→ WORK TASK
In the entries that follow, find each line with the word "agent" and copy it.

----

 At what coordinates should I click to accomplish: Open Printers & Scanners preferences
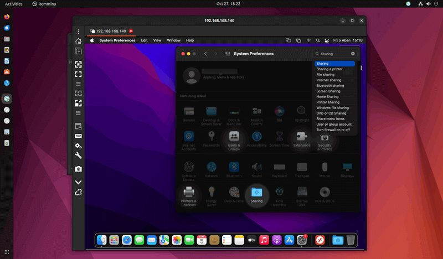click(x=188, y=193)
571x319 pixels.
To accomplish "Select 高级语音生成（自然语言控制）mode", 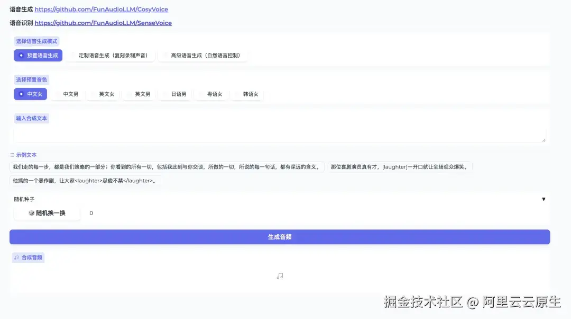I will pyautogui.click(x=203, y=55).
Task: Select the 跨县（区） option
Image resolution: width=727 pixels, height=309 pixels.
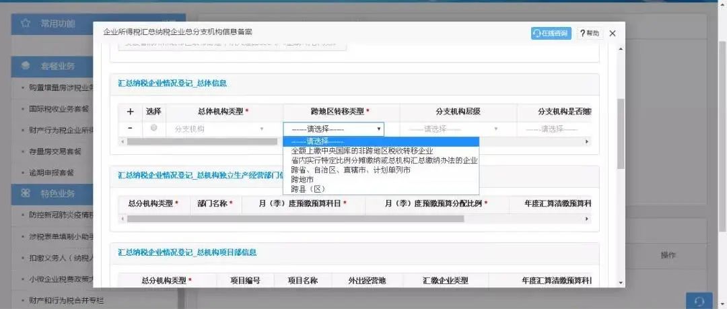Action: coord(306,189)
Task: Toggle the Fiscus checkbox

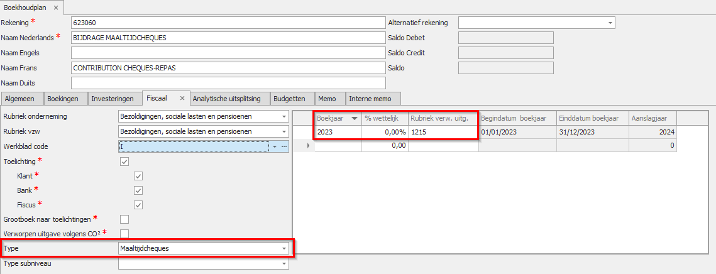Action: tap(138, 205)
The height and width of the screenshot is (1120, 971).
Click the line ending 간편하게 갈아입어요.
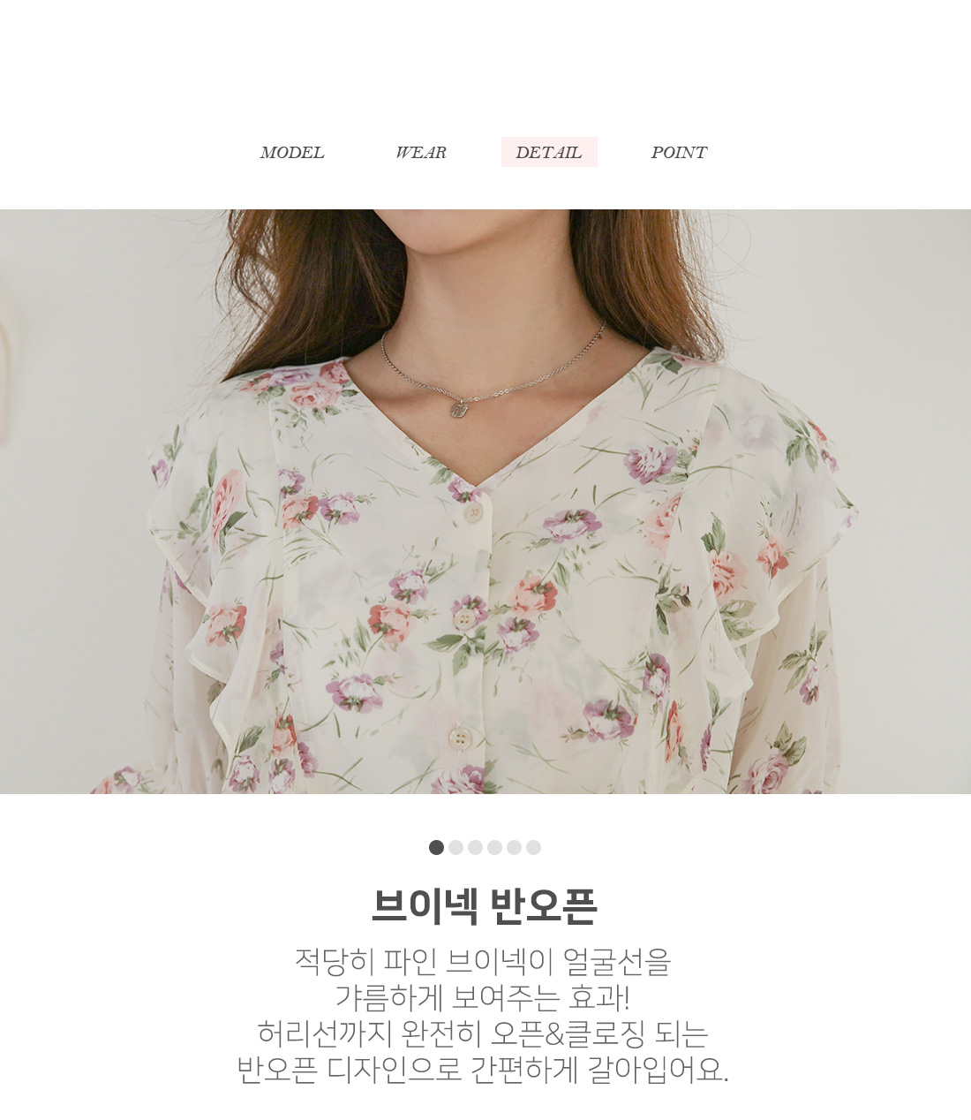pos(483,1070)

----

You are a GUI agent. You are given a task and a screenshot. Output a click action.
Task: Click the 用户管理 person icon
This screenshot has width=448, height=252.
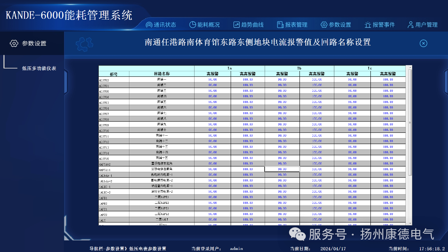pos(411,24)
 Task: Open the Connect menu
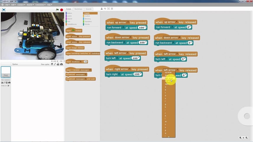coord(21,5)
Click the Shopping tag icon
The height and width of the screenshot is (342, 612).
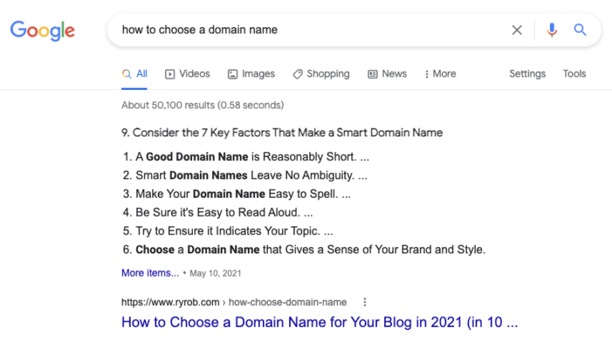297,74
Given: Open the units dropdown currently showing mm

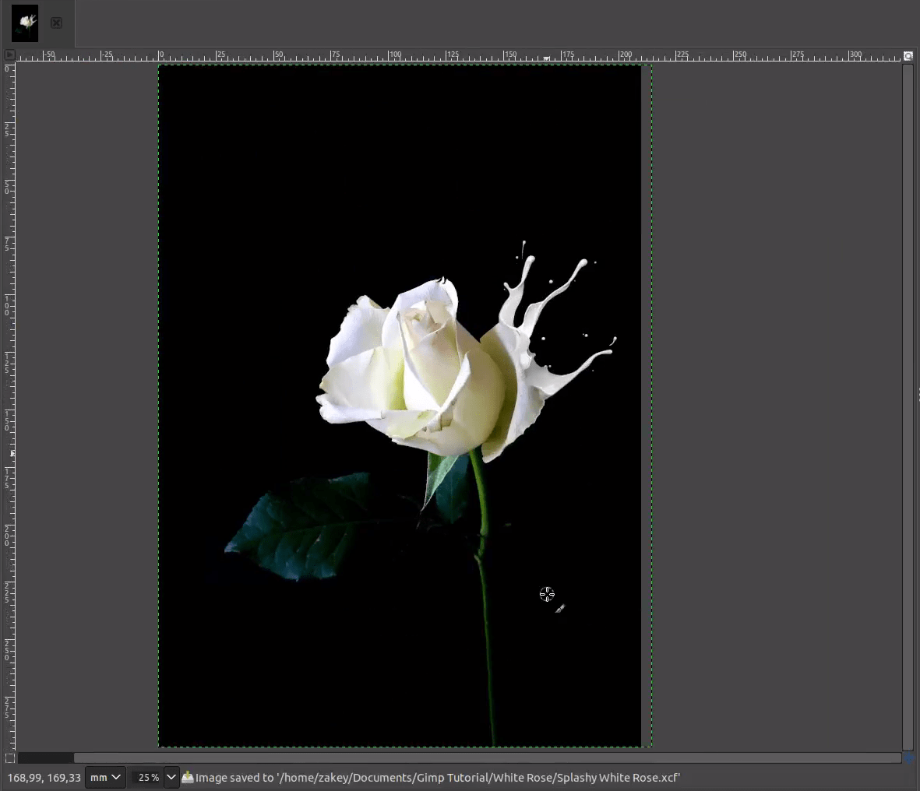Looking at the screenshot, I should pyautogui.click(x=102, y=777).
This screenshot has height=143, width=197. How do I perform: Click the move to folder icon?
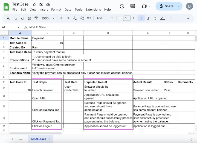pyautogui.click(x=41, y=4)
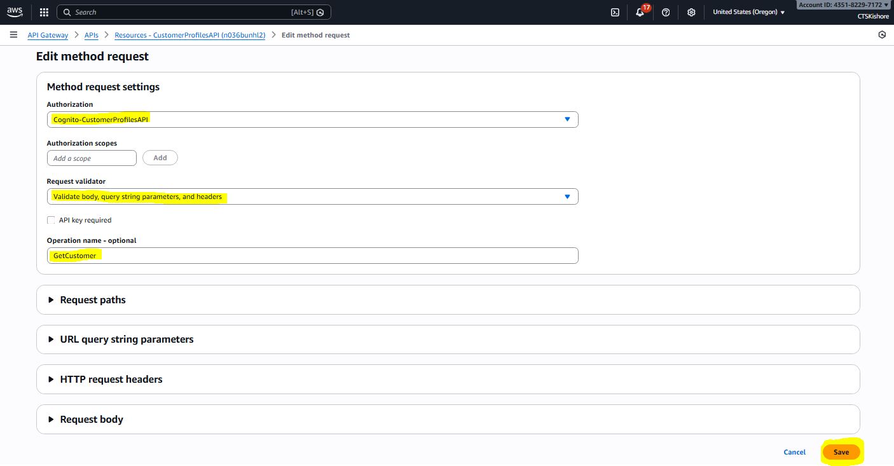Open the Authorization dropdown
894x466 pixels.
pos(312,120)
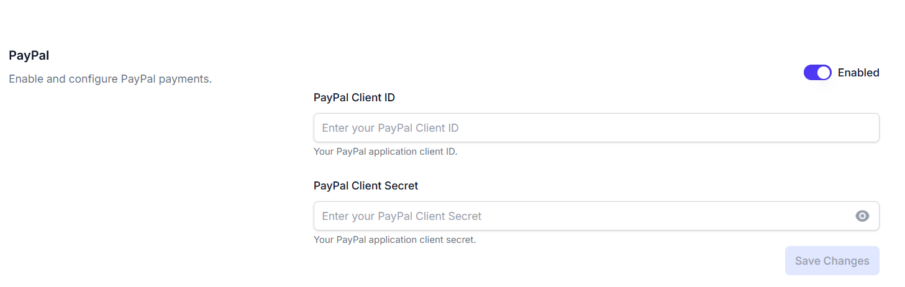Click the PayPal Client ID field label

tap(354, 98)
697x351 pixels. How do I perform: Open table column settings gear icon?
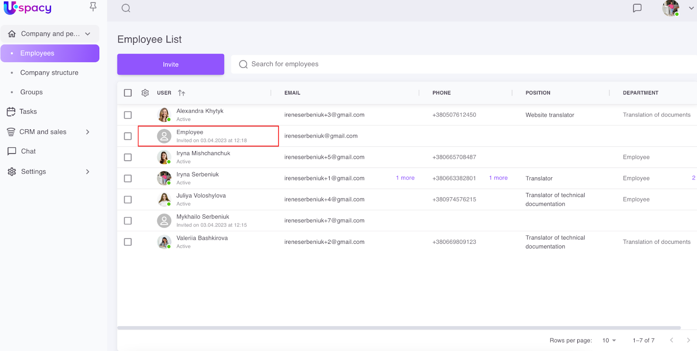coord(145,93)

----

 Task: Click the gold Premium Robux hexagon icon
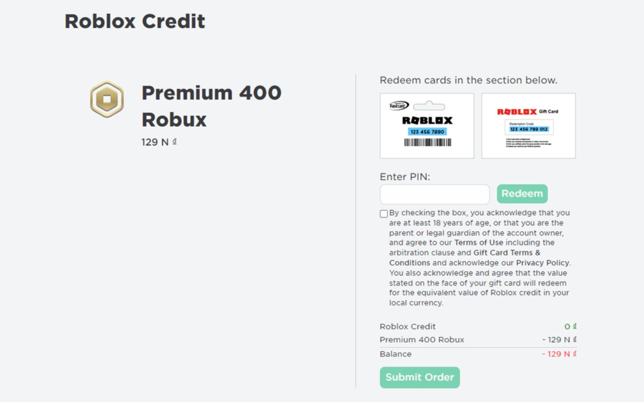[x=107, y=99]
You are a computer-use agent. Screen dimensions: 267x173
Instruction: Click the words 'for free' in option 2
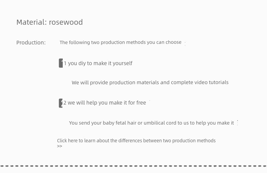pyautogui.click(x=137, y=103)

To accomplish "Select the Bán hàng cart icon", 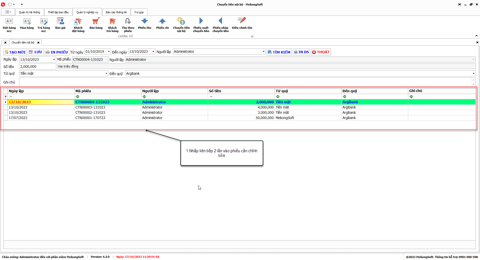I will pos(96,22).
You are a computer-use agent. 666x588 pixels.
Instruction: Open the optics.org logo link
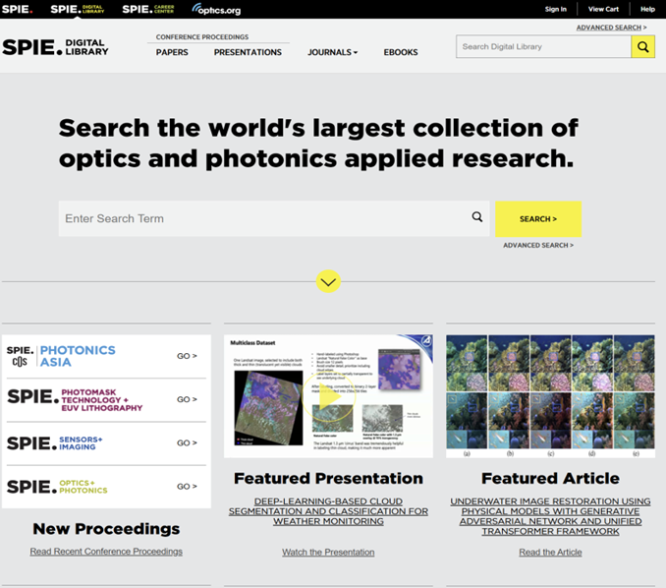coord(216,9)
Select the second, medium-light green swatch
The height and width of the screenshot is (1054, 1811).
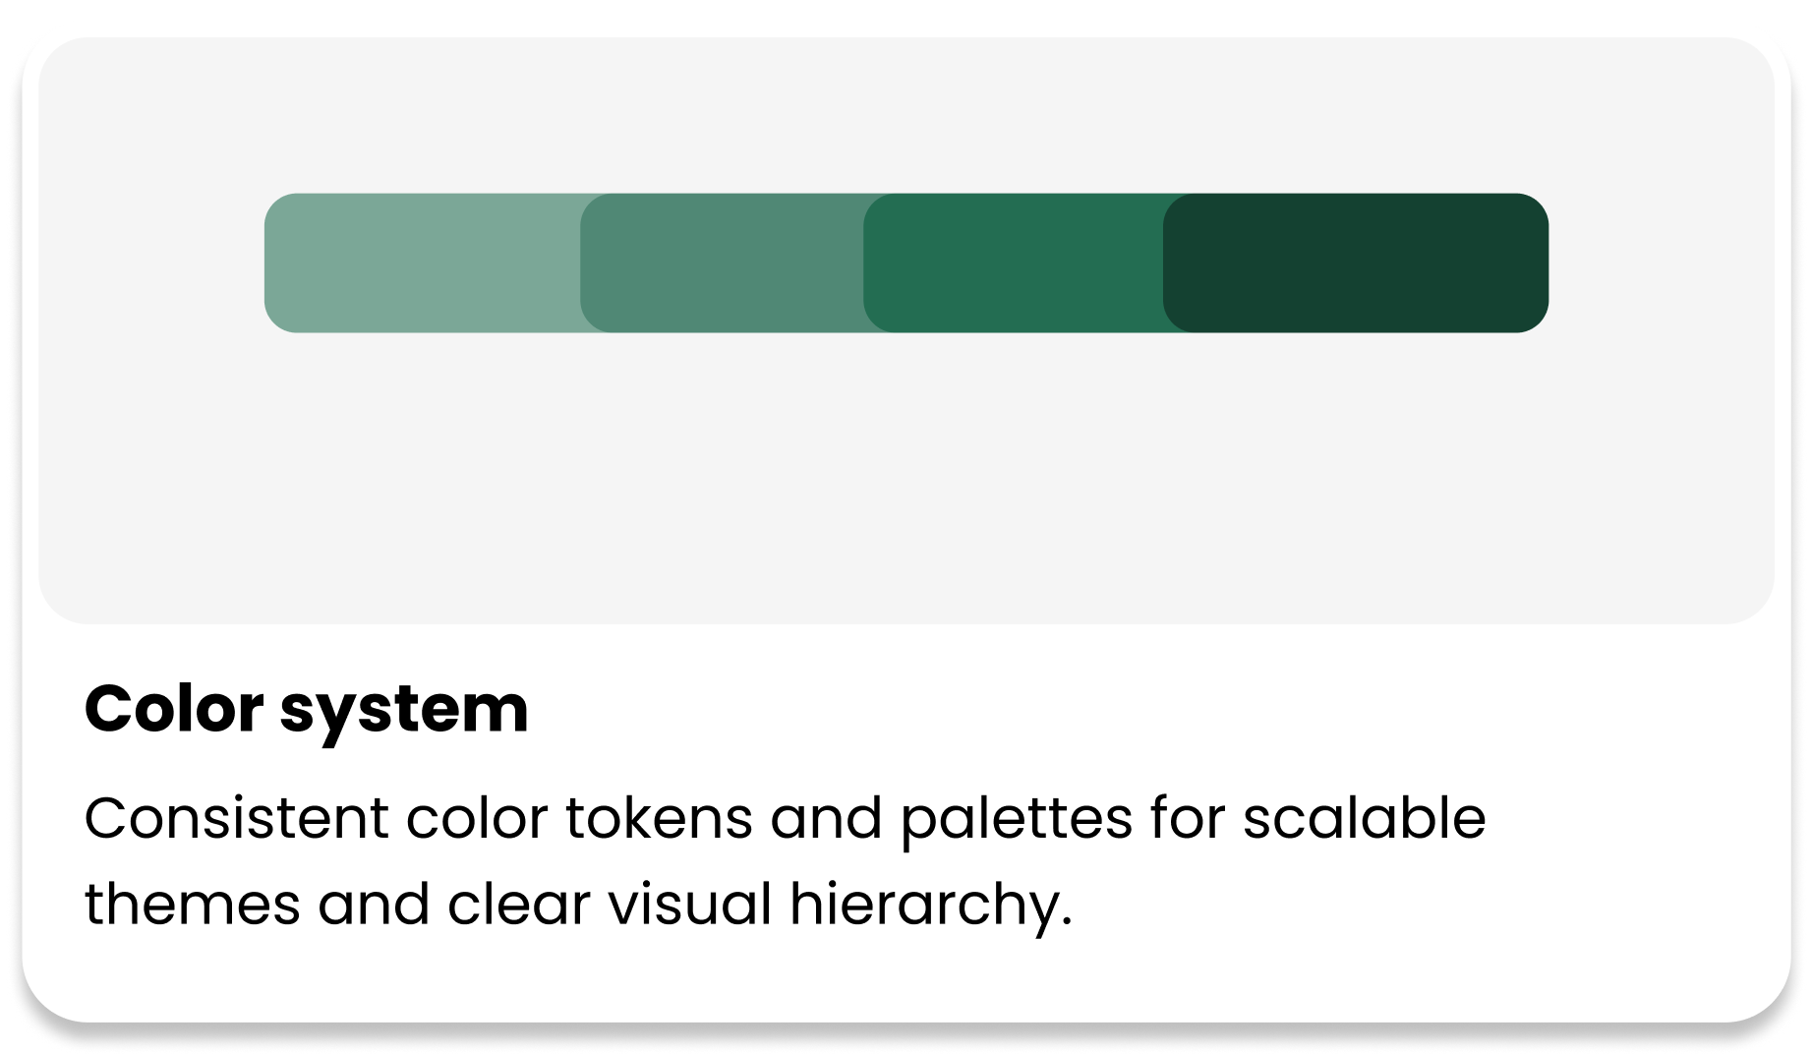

----

→ RESULT OF THIS EXERCISE
You are a GUI agent. You are given a task and a screenshot. Output a click action.
You are a computer-use agent. Screen dimensions: 267x173
You are a computer-use agent. 666x588 pixels.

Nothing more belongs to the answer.